Today in Islamophobia: In the UK, a former senior minister under the Johnson administration said of Suella Breverman’s racist rhetoric that “Conservative reputation on discrimination has dropped to a new low”, meanwhile in Canada, Muslim advocacy groups report that mosques across the country have asked congregants to “remain vigilant” in light of a wave of anti-Muslim attacks across the nation, and in France, Prime Minister Élisabeth Borne on Wednesday became the latest member of the Macron government to criticise the Human Rights League, one of France’s oldest NGOs, of “ambiguities in the face of radical Islamism”. Our recommended read of the day is by Nazir Afzal, the former Chief Prosecutor who brought the Rochdale ‘grooming gang’ to justice, for Byline Times who notes that he believes Home Secretary Suella Breverman’s discriminatory rhetoric will have real life consequences both within the UK and across the globe. This and more below:
United Kingdom
Braverman Wants to Wage a ‘Culture War’ than a War Against Serious Criminality | Recommended Read
As the Chief Prosecutor who led the teams that brought, among others, the so-called Rochdale grooming gang to justice in 2012 for the abuse of up to 47 young girls, I was fortunate to lead the national response. I prosecuted ‘grooming gangs’ one month and ‘paedophile rings’ the next – not my words but the media shorthand for where offenders might include black or brown men; and the other group which was exclusively white. There is sadly no community in which women and girls are not at risk from men and sexual predators. Suella Braverman’s recent attempt to blame child sexual abuse largely on British Pakistanis grooming gangs was unfortunately timed to coincide with the conviction of 21 white abusers in the “largest child sexual abuse ring in the West Midlands”, as it was reported. Notice how it is “child sexual abuse” when it involves white people. Words are important. After the conviction of the ‘Rochdale grooming gang’, the far-right realised that my prosecuting it, when others hadn’t, damaged their narrative. How could they argue that all brown men are abusers when a brown man led the team that brought them to justice? So they wrote posts on Facebook and other social media channels telling their followers that “I had deliberately not prosecuted the case” – flying in the face of the facts. So for the first time in a prosecutorial career of more than 20 years, I had thugs outside my home, I had panic alarms placed in each room, and my kids could only go to school in taxis for their security. The Home Secretary’s words played to a particular constituency, which have been fed a mountain of stories of these brown gangs terrorising towns. The research, however, paints a different picture. read the complete article
Listen to Suella Braverman and realise: this show of diversity in our cabinet is not progress
Whether by incompetence or design, Suella Braverman finds herself, yet again, on the frontline of the culture wars. This time, for making sweeping statements branding British-Pakistani men, without nuance or caveats, as child sex abusers who “hold cultural values totally at odds with British values”. Braverman’s own ethnic origin has shielded her from criticism for too long. Many people within the Conservative party have been hesitant to call out what has been staring members in the face. They struggle to hold an ethnic minority MP to account in the same way they would a white parliamentarian. This needs to change. If we are going to start to have honest conversations, let’s start by saying this – black and brown people can be racist too. Braverman is a trained barrister. If somebody who is trained to be an advocate cannot communicate on serious issues in a thoughtful, reasonable, evidence-based way, that’s an issue of incompetence. Whether this consistent use of racist rhetoric is strategy or incompetence, however, doesn’t matter. Both show she is not fit to hold high office. As the first prime minister from an ethnic minority background, he should not want to be remembered for presiding over a government that engaged in racist rhetoric. read the complete article
Senior Conservatives hit out at Suella Braverman’s ‘racist rhetoric’
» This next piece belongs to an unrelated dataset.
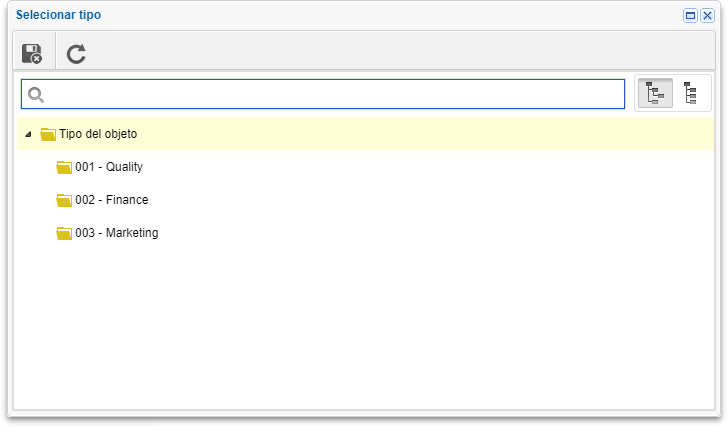Screen dimensions: 728x427
Task: Select the 003 - Marketing folder icon
Action: (64, 233)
More senior Conservatives have hit out at Suella Braverman’s “racist rhetoric”, accusing her of undermining the party for the sake of her own leadership ambitions. Pressure was mounting on Rishi Sunak on Thursday to intervene to protect the party’s reputation after the home secretary stoked renewed anger by criticising police for confiscating a set of racist dolls displayed in an Essex pub. Tory MPs, peers and activists have accused Braverman of inflaming racial tensions on a number of occasions over the past few months, saying they are worried that she is now at risk of repelling the kinds of swing voters the party is desperate to retain. A former senior minister from Boris Johnson’s government told the Guardian they believed Braverman was a “real racist bigot”. The person said “the country is not as grotesque as she makes it out to be”, warning that the “Conservative reputation on discrimination has dropped to a new low” under her watch – “which also gives the country a bad name”. read the complete article
United States
Ex-C.I.A. Psychologist Re-enacts Interrogation Techniques for Guantánamo Court
In court this week, a psychologist who waterboarded prisoners for the Central Intelligence Agency rolled up a towel, wrapped it around the neck of a criminal defense lawyer, and slowly pulled the lawyer toward him and up on her toes — a dramatic re-enactment of practices used on a Saudi detainee in the war on terrorism. There was no waterboarding or commanding the defense lawyer to crawl into a cramped confinement box. But the demonstration on Wednesday by the psychologist, John Bruce Jessen, was meant to replicate some of the approved “enhanced interrogation techniques” that C.I.A. agents used on the Saudi prisoner, Abd al-Rahim al-Nashiri, at a secret interrogation site in Thailand in late 2002. Defense lawyers used the demonstration in an effort to persuade a military judge to exclude certain evidence from Mr. Nashiri’s trial as the fruit of torture. The judge, Col. Lanny J. Acosta Jr., allowed the presentation to show practices that C.I.A. officials had destroyed video evidence of two decades ago. In years of pretrial hearings, mostly over the lawfulness of evidence for Mr. Nashiri’s eventual death-penalty trial, his lawyers have portrayed him as deeply damaged by physical, psychological and sexual abuse in his nearly four years of C.I.A. detention. read the complete article
Anti-Muslim bias complaints are down, advocates say. Here's why.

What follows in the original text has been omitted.